Task prompt: Within the listing below, how many lines include the string "accomplish"? Reply with only the number.

--- START ---

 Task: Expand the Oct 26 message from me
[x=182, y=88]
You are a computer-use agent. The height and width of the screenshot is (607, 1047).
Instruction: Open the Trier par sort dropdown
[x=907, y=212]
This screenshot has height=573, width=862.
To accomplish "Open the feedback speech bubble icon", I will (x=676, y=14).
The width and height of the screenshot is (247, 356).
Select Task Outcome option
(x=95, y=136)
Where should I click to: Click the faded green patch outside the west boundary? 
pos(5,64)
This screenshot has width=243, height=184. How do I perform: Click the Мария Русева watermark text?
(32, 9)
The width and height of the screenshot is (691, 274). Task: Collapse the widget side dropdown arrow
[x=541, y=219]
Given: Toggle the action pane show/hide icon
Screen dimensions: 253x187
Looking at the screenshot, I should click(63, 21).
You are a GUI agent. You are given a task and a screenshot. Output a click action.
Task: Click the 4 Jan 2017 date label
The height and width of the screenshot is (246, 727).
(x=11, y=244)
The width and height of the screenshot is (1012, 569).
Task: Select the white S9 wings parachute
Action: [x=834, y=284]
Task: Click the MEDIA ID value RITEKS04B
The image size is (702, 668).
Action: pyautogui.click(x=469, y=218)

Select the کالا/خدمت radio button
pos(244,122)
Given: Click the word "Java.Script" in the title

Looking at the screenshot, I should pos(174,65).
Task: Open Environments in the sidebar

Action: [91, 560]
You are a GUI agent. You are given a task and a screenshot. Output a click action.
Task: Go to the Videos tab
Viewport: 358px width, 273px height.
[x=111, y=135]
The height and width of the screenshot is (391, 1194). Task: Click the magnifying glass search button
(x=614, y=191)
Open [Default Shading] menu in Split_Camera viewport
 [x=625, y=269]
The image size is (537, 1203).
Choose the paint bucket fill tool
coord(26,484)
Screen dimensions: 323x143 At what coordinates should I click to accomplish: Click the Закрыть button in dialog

--- END ---

Task result: 2